Beetroot (Medium sized, peeled and diced)

1 Nos

Onion (Finely chopped)

1 Nos

Green Chilli (Sliced)

1 Nos

Curry Leaf Sprig

1 Tsp

Mustard Seeds

1 Tsp

Turmeric Powder

1 Tsp

Chilli Powder

1 Cup

Coconut Milk

2 Tbsp

Vegetable Oil


Heat the vegetable oil in a pan over medium heat. Add mustard seeds, curry leaves, Fry for 1 minute. Add the diced beetroot to a bowl and mix it with the onion , green chillies, chilli powder masala, powder turmeric powder, salt and mix it well. After adding to the pan, sauté it for 2 minutes then bring it to a low simmer over medium heat while keeping the pan covered.
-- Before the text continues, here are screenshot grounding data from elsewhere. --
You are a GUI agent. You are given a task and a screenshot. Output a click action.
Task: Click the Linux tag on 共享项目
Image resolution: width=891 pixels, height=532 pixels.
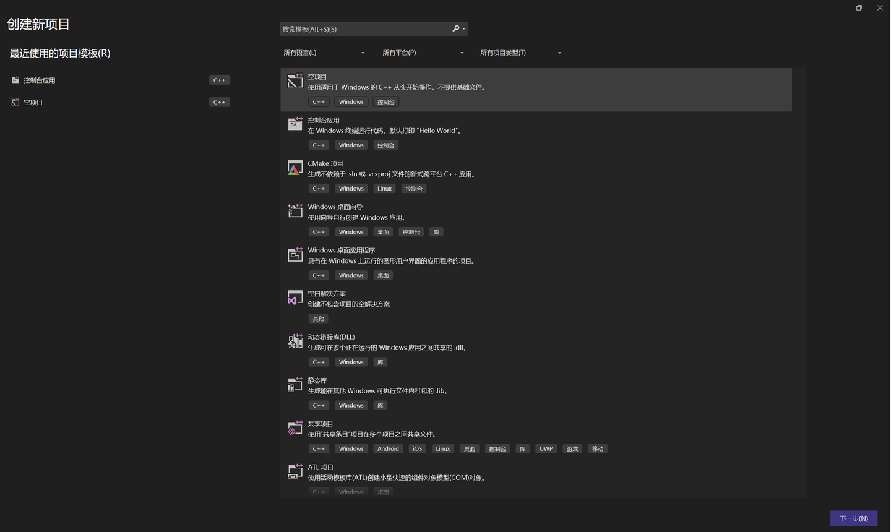pos(442,448)
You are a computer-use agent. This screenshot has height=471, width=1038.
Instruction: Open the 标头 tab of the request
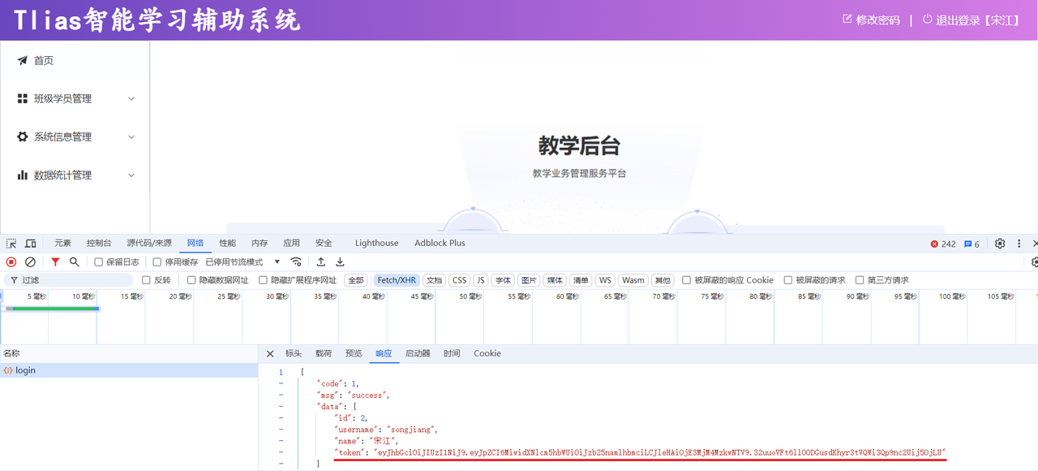click(x=294, y=354)
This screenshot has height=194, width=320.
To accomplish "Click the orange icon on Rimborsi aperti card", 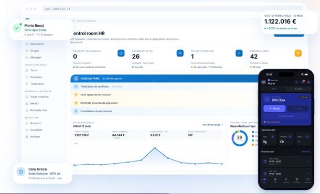I will click(298, 53).
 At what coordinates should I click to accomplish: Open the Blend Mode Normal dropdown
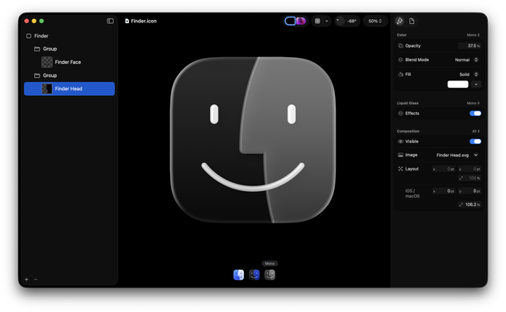tap(466, 60)
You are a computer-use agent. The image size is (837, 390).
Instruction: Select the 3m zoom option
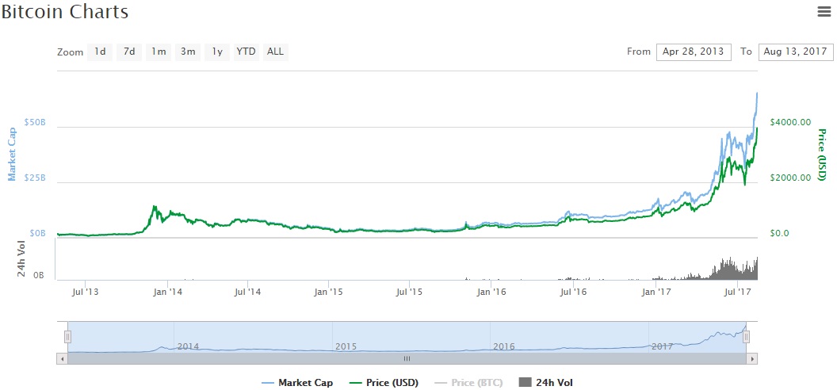[188, 52]

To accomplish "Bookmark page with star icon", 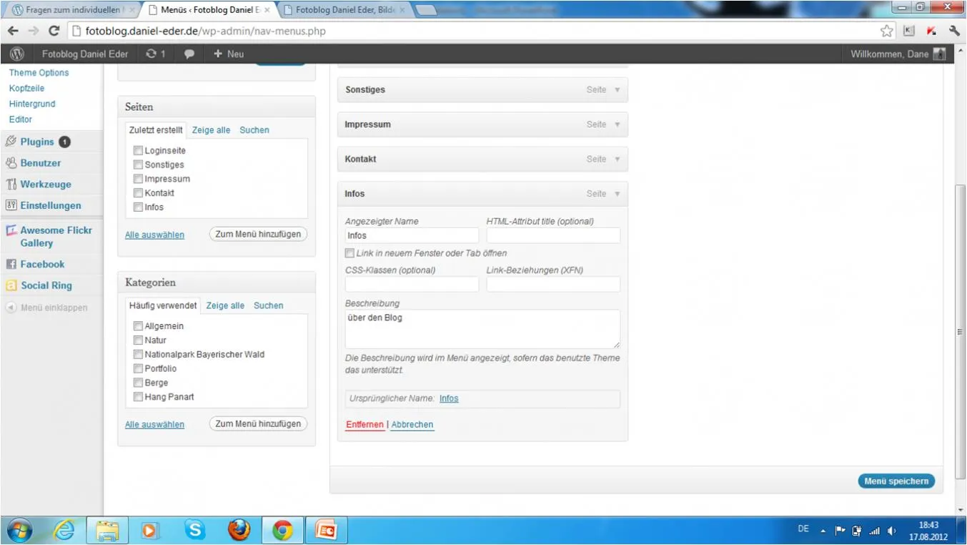I will click(887, 31).
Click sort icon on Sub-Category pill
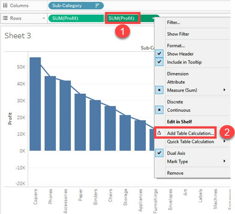The image size is (235, 214). tap(97, 5)
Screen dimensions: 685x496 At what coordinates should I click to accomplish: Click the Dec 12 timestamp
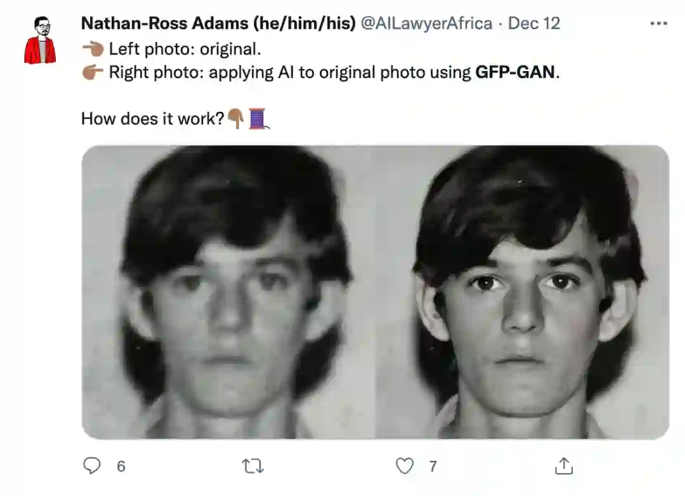tap(534, 24)
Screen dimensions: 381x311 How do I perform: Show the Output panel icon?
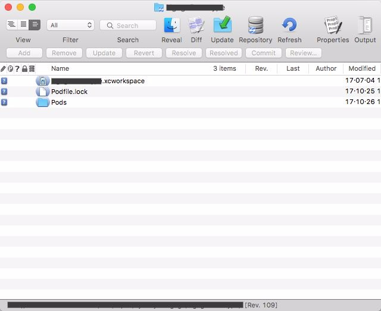click(x=365, y=25)
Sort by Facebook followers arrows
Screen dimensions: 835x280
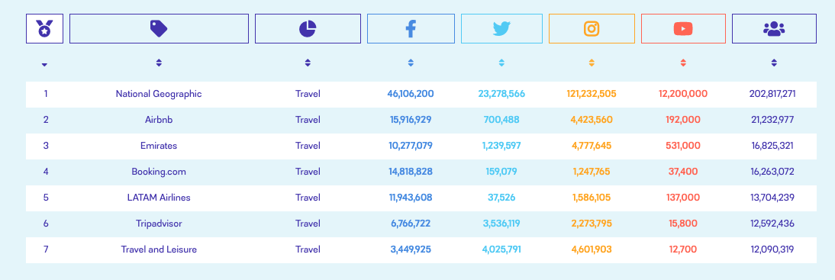411,63
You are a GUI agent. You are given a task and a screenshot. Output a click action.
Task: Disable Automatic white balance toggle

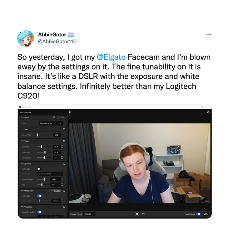click(x=39, y=196)
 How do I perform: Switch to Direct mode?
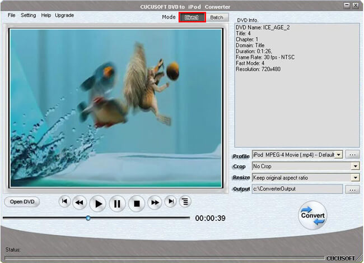192,17
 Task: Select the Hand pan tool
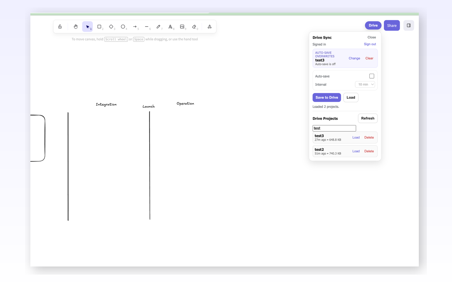(76, 27)
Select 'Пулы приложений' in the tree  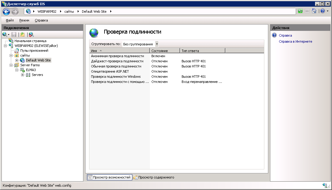tap(34, 51)
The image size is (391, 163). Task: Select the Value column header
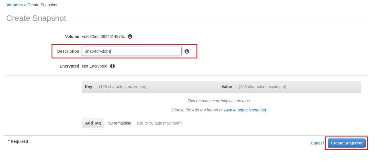coord(227,87)
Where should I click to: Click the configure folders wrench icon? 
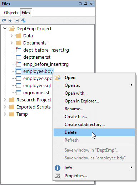23,21
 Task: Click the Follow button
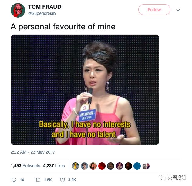[154, 10]
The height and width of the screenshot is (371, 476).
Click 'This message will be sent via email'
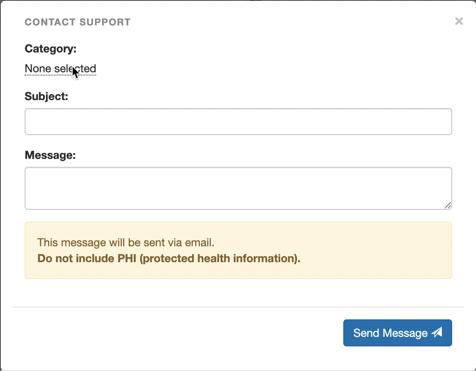click(126, 242)
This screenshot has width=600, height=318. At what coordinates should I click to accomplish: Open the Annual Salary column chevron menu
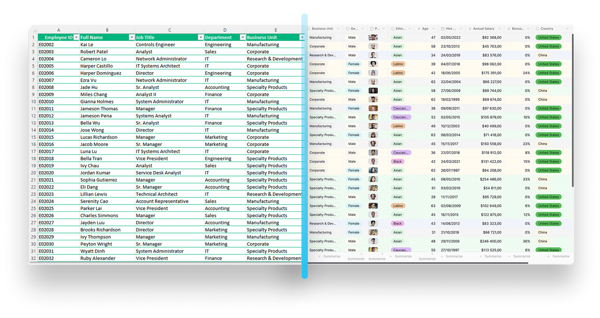pos(499,28)
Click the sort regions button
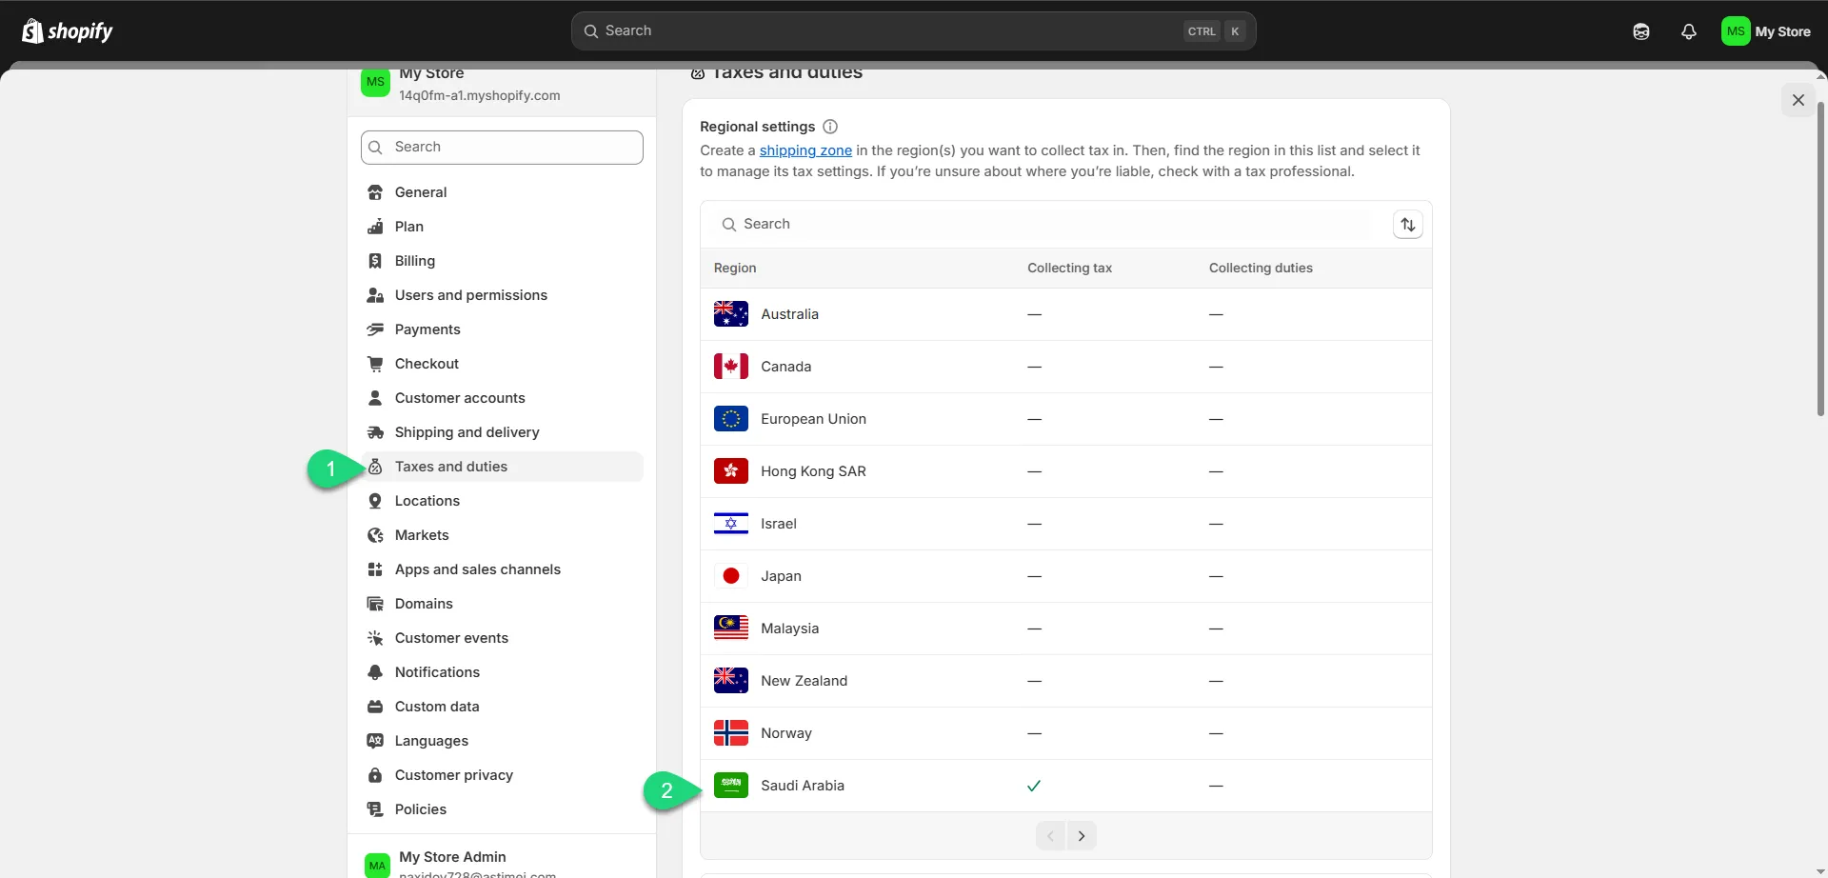This screenshot has width=1828, height=878. coord(1407,225)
This helps cook the beets to become tender. Cook for about 2 minutes, stirring occasionally. Extract Coconut Milk from Yara Fresh Grated Coconut. Pour in the coconut milk and stir well to combine all the ingredients. Reduce the heat to low, cover the pan, and let the curry simmer for about 15-20 minutes or until the beetroot is tender. Stir occasionally to prevent sticking. Once the beetroot is cooked and the flavors have melded together, remove the pan from heat.